The application of health economic methodologies to the analysis of dermatologic health care had expanded greatly in the last two decades. We now have estimates of the overall cost of care for many common skin conditions such as atopic dermatitis (Ellis et al., 2002) and melanoma (Seidler et al., 2010). Cost effectiveness studies require not only accurate determination of monetary expenditures, but also a measurement of treatment effectiveness. For example, cost effectiveness analyses have been conducted of common therapies for warts (Thomas et al., 2006) and nonmelanoma skin cancer (Essers et al., 2006). Effectiveness of therapy can be based on, highly specific outcomes, or more general effects of the therapy and treated condition on patients' survival and quality of life, using a standard metric called utilities. A catalog of dermatologic utilities has been developed (Chen et al., 2004), which can be used both for future cost-effectiveness analyses, and for further refinements of the methodology itself.
To understand how best to translate scientific discovery into improved dermatologic health, our specialty shares many of the challenges faced by health services researchers overall (Vargas et al., 2004). First, there are too few qualified dermatologic health services investigators. As is the case for the vast majority of medical research, the necessary research skills in the multidisciplinary methodologies of HSR most often require focused and intensive post-doctoral research training, which may be a disincentive to potential researchers. Most HSR is conducted in academic medical centers, and requires a specialized environment with easy access to expertise in the social sciences and biostatistics, as well as to computers, specialized software, and the research infrastructure needed to store, manage, and analyze data directly collected from patients, or from databases. But tools alone are not enough; the research setting must also provide a supportive and collaborative environment that encourages collaboration across the research spectrum (Figure), and that values patient-based research equally with bench research. Collaboration with the generalist specialties such as general internal medicine and geriatrics, which have long track records in HSR, can enhance and enrich the environment for dermatologist investigators. Mentoring in HSR is as important for career development as it is in basic biomedical research; a useful model is that of a ‘mentoring team’ in which a few senior experts highly committed to a mentee's advancement each provide different aspects necessary for mentoring, such as scientific mentoring, and academic /career mentoring. A supportive and committed department Chair is the centerpiece of making the environment ‘work’ for a health services researcher. Finally, of course, in the US, substantial increases in research funding through the NIH and AHRQ will be necessary before we can study dermatologic health care adequately.

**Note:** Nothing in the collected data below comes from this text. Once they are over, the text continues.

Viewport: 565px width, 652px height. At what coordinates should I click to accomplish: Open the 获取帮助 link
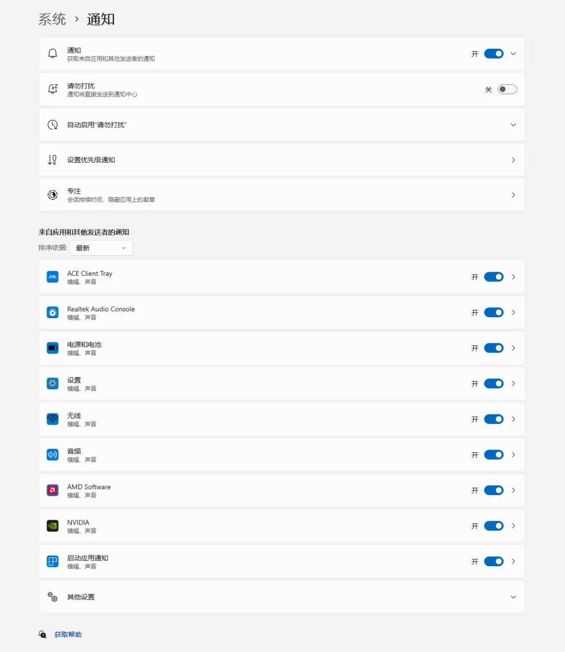pyautogui.click(x=68, y=635)
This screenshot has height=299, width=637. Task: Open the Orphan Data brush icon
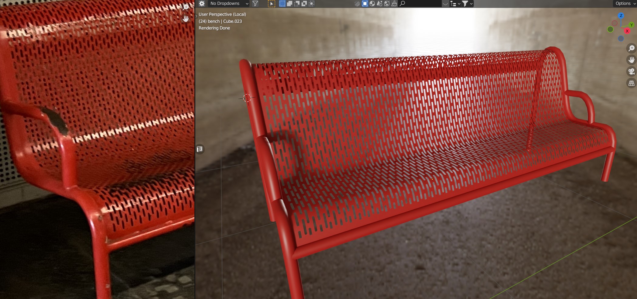[394, 4]
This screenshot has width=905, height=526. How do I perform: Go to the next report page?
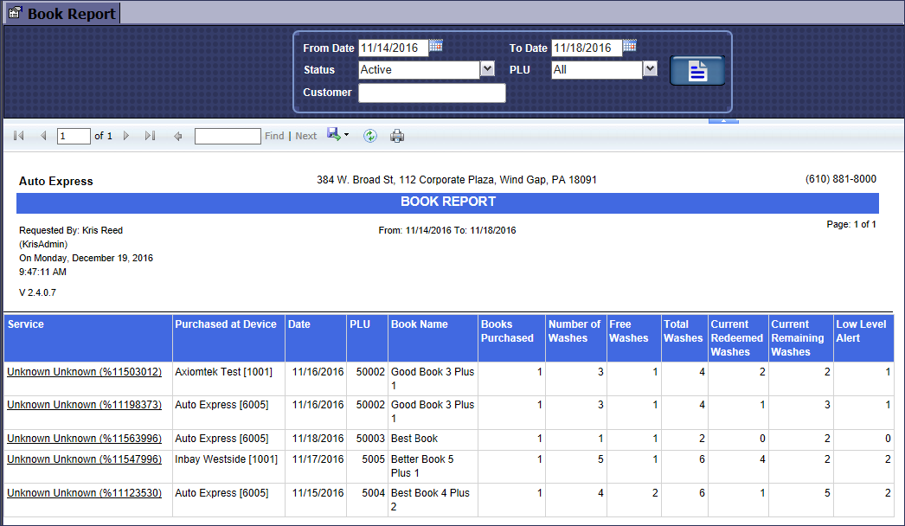click(126, 136)
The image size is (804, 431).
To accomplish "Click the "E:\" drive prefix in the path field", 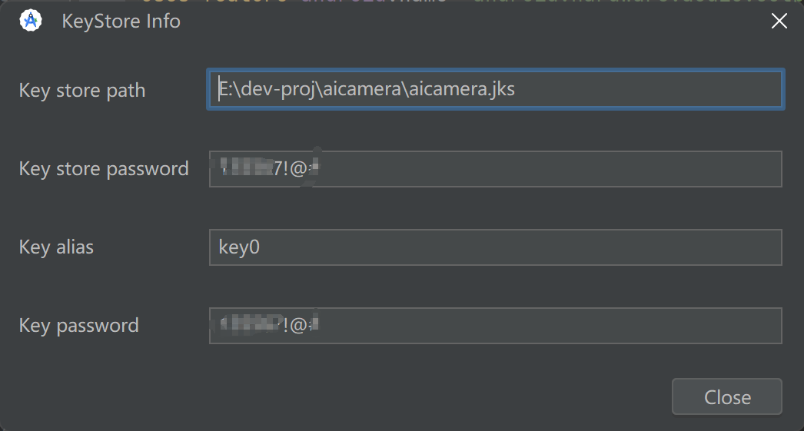I will click(x=224, y=89).
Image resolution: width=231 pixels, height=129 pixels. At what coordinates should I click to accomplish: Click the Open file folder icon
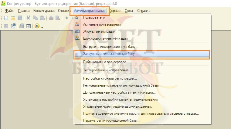(13, 18)
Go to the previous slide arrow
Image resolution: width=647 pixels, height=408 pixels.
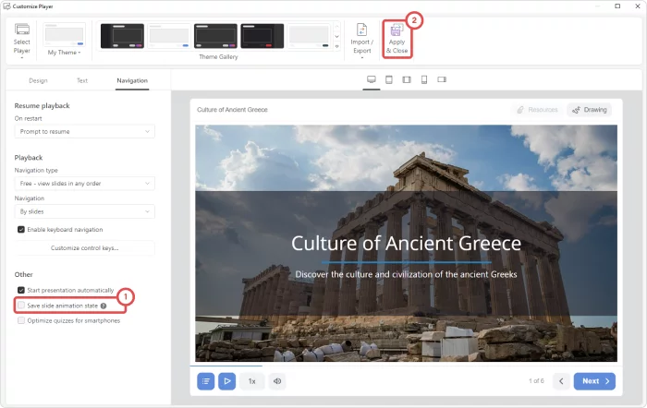click(560, 380)
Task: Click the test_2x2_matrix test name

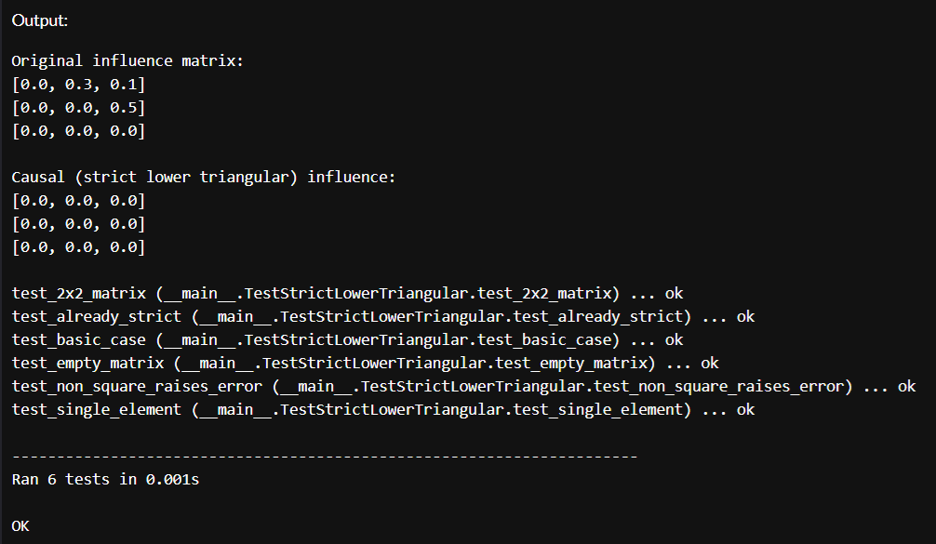Action: 78,293
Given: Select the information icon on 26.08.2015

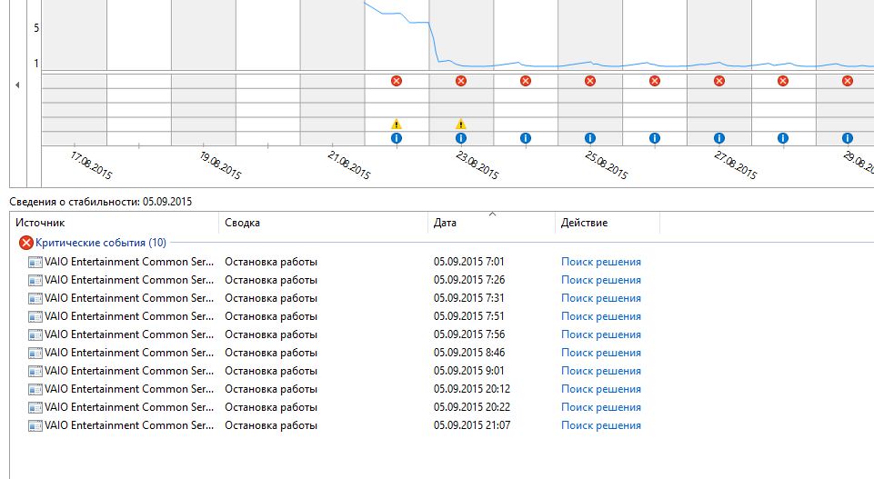Looking at the screenshot, I should 654,138.
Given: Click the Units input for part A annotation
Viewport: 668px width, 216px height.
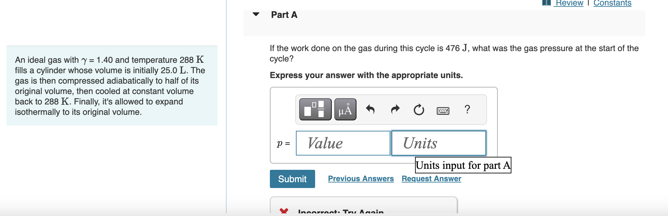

Health services research in dermatology is growing dramatically. Twenty years ago the Society for Investigative Dermatology (SID) received very few research abstracts in patient-based research, and even fewer that studied the care of skin diseases. Now the SID receives many abstracts in HSR, enough to support a robust concurrent session at the annual meeting. Similarly, over most of the last seventy-five years, the Journal only uncommonly published studies about health care. Now it more regularly features cutting-edge papers that report results of many types of HSR studies in dermatology. We need HSR to answer pressing questions about our health and our investment in health care, and as a specialty we are beginning to participate in the response.
Supported in part by grant K24 AR052667 to MMC from the National Institute of Arthritis and Musculoskeletal and Skin Diseases, National Institutes of Health.